BACKGROUND: The awareness of cardiac cachexia, i.e. involuntary weight loss in patients with underlying cardiovascular disease, has increased over the last two decades. METHODS AND
RESULTS: This mini-review looks at recent research in the cardiovascular literature that is relevant to the areas of interest of the Journal of Cachexia, Sarcopenia and Muscle. It identifies significant research in the last 3 years on the obesity paradox, the causes and effects of skeletal muscle wasting, animal models of cachexia and emerging treatment ideas in cardiac cachexia.
CONCLUSIONS: Assuming a similar literature in the fields of cancer, chronic obstructive pulmonary disease, chronic renal failure and chronic liver failure, the emergence of cachexia as a vibrant area of clinical and experimental research seems assured.

The Journal of Cachexia, Sarcopenia and Muscle (JCSM) is young and covers a field in which it stands almost alone because of the relative newness of this field. The readership of JCSM comes from varied backgrounds with interests that span a variety of specialist fields (cancer, cardiovascular, pulmonary, renal, metabolic, musculo-skeletal, infectious disease, endocrine, GI, hepatic and intensive care) as well as across all levels of the research spectrum from fundamental science, translational medicine, clinical trials epidemiology and health service research. As a result, specialist knowledge may not be made easily available to JCSM readers and much cutting edge research may be lost in the specialist literature.

The current mini-review looks at recent research in the cardiovascular literature that is relevant to the areas of interest of JCSM. Modern readers rarely have time to read the literature outside their own disciplines so we felt it would be beneficial to bring to the attention of the readership of JCSM those recent relevant publications in the major cardiological journals over the last 2 years.

The epidemiology and risks of high and low body mass

Studies continue to confirm that normal, predominantly young and apparently healthy populations show adverse effects if their body weight increases to the obese range [1]. Central obesity may be a particularly adverse predictor of cardiovascular disease, possibly acting via both inflammatory and endothelial dysfunction mechanisms. In a cross-sectional study of 2,589 lean, moderately active participants aged 20 years and older in Inner Mongolia, inflammatory markers including C-reactive protein, soluble intercellular adhesion molecule 1 (also known as CD54) and soluble E-selectin were all significantly higher among individuals with a higher body mass index (BMI) and waist circumference. Increased waist circumference proved to be the stronger predictor of inflammation compared to BMI being the stronger predictor of endothelial dysfunction [2].

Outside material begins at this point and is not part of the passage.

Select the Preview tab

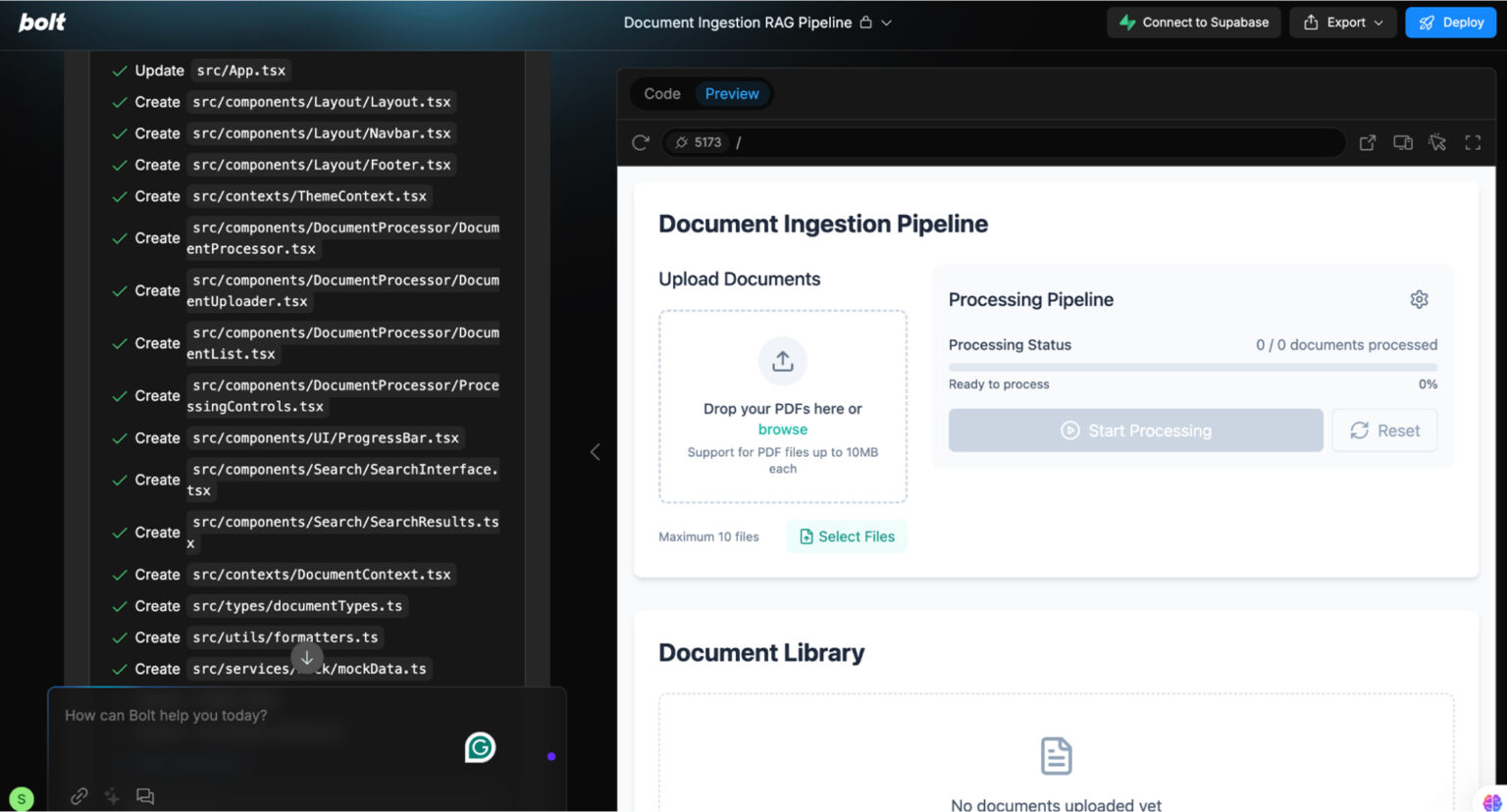click(732, 94)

Although there an emerging consensus that weight loss, particularly to a low BMI, is a marker of an adverse outcome in heart failure (HF), the protective role of obesity remains the subject of conflicting reports and debate [3]. Trullàs et al. [4] examined the frequency and consequences of weight loss in 731 patients with HF from the Registro Nacional de Insuficiencia Cardiaca (RICA Registry). In contrast to earlier reports, the 419 (57.3 %) patients who lost weight during follow-up (or the 152 [20.8 %] who lost at least 5 % of the baseline bodyweight) had similar survival rates and re-admission rates to those without weight loss. Zamora and colleagues [5] reported that the obesity paradox, where outcomes are improved in the obese patients, was only seen in those with a non-ischaemic aetiology for their HF, but it has also been described in all CHF patients undergoing surgery [6, 7]. Interest in obesity and the obesity paradox has been reported in a range of cardiovascular conditions including acute myocardial infarction [8, 9]; the latter report showing a U-shaped curve relating BMI to mortality in 2,157 patient with acute myocardial infarction (mean follow-up of 26 months), particularly in those patients with concomitant anaemia, who had a striking increase in mortality (adjusted hazard ratio [HR] 5.1, 95 % confidence interval [CI] 1.9–11.7 and 3.2, 95 % CI 1.5–7.0, respectively, for the lower and upper BMI categories). Atrial fibrillation has also been shown to be more common in the presence of obesity (either central or peripheral), even in the absence of an abnormal ECG on community screening [10]. In a population at lower risk of cachexia—a percutaneous transluminal coronary angiography population—from the Rapamycin-Eluting Stent Evaluated at Rotterdam Cardiology Hospital registry [3], patients were classified into a normal weight 34.7 % (354/1,019), overweight 45.9 % (468/1,019) or obese 19.3 % (197/1,019). In multivariable analysis, overweight, but not obesity, remained associated with a lower risk for all-cause mortality (HR = 0.60, 95 %CI [0.42–0.86], p = 0.005).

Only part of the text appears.